The only way to prevent these civilian deaths would be to stop fighting ISIS – which would lead to many more civilian deaths. Perhaps some civilians in Mosul would be spared if the ISIS fighters were allowed to escape Mosul and continue killing somewhere else. But this is not an acceptable solution.

Meanwhile the battle for Raqqa, the self-proclaimed capital of the ISIS caliphate, has just begun. Crushing the head of the ISIS snake in Raqqa won’t end terrorism, of course. However, decapitating the command structure will help prevent ISIS from organizing the kind of huge attack on the West it is longing to commit (and no doubt planning). The US finally decided to ignore Turkish objections and armed Kurdish forces, who are willing to fight for Raqqa. We are also supplying air support and advisors. A swift victory in Raqqa is important in order to capture and kill as much of the ISIS leadership as possible. There will be more civilian casualties. That is terrible. But not as terrible as allowing ISIS to regroup and continue its murderous ways.

Al Jazeera quotes UN human rights chief Zeid Ra'ad al-Hussein:

“[the] rising toll of civilian deaths and injuries already caused by air strikes in Deir Az Zor and Raqqa suggests that insufficient precautions may have been taken in the attacks…just because ISIL holds an area does not mean less care can be taken. Civilians should always be protected, whether they are in areas controlled by ISIL or by any other party.”

The story does not contain any suggestion from al-Hussein on how citizens who are being used as shields should be protected. The NY Times story describes ISIS snipers shooting fleeing civilians. These lives could be saved if ISIS would let people get out of the way of the battle instead of shooting them.

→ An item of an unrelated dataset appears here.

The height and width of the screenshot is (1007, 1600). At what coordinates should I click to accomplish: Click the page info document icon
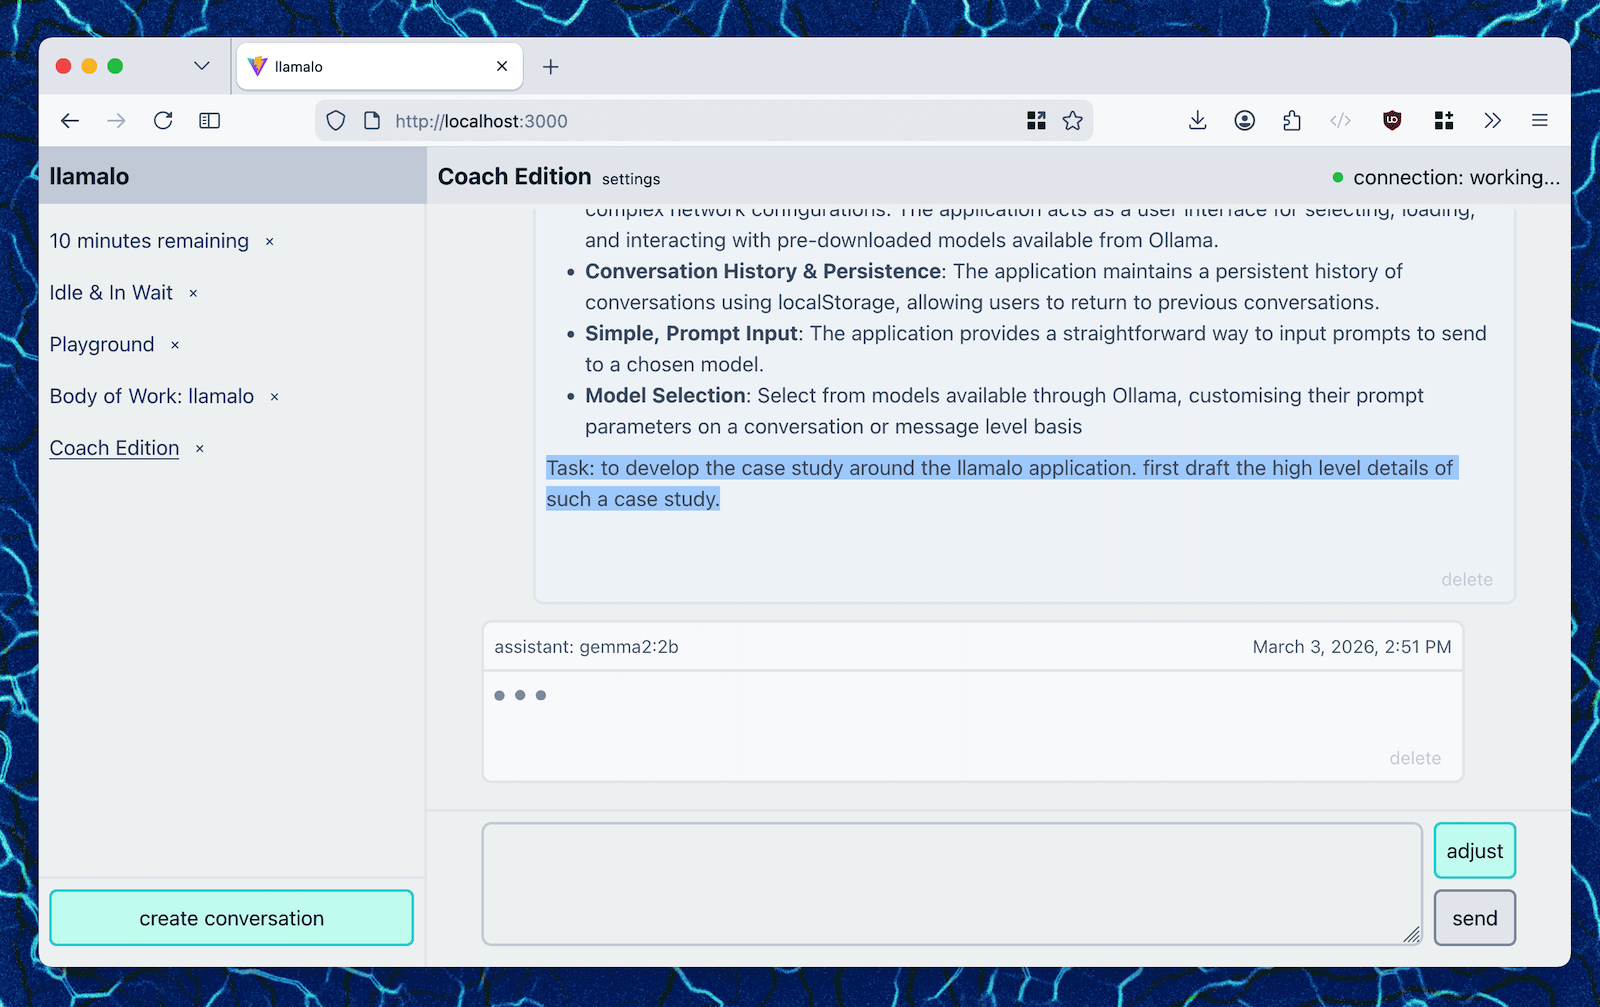(371, 120)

We don’t have to – and can’t – wait for another 9/11. As painful as it is, we must recognize that civilian casualties in Mosul and Raqqa are the terrible price the world pays – because of ISIS – in order to prevent even more civilian casualties in more places later. This is a terrible choice to make. We must face it.

May 31, 2017

Merkel and Trump are Both Right

Europeans should take their fate into their own hands.

European self-reliance is good for us (the US), good for them, and bad for Putin despite the nattering talking heads opining on how he is enjoying what appears to be a NATO spat. The first result of this need for self-reliance is that Germany will begin to up its contribution to NATO to the required 2%. Merkel had been pushing for that. According to The Economist, her opponent in the upcoming election Martin Schulz is against an increase in German defense expenditure. Trump has helped Merkel’s argument that Germany can’t free-ride on American expenditures. If German and other continental European contributions go up, NATO will be stronger, as it needs to be to confront an increasing Russian threat.

Merkel said: “The times in which we could totally rely on others are to some extent over, as I have experienced in the past two days.” Rebuilding Europe including our former adversaries after WWII was a brilliant stroke of US policy. An alliance with Europe is still crucial, but treating these countries as continuing dependents is no longer useful nor needed. The second benefit to Europe paying their fair share to NATO is that they will feel and act like equal partners.

The USSR used to draw a parallel between its construct of satellite countries and US-financed NATO. The comparison was always far-fetched but it is ironic that NATO remained US-financed as the satellites became independent nations. An alliance of equals will be a strong hedge against resurgent Russian colonialism. Trump and Merkel are helping make that alliance more equal.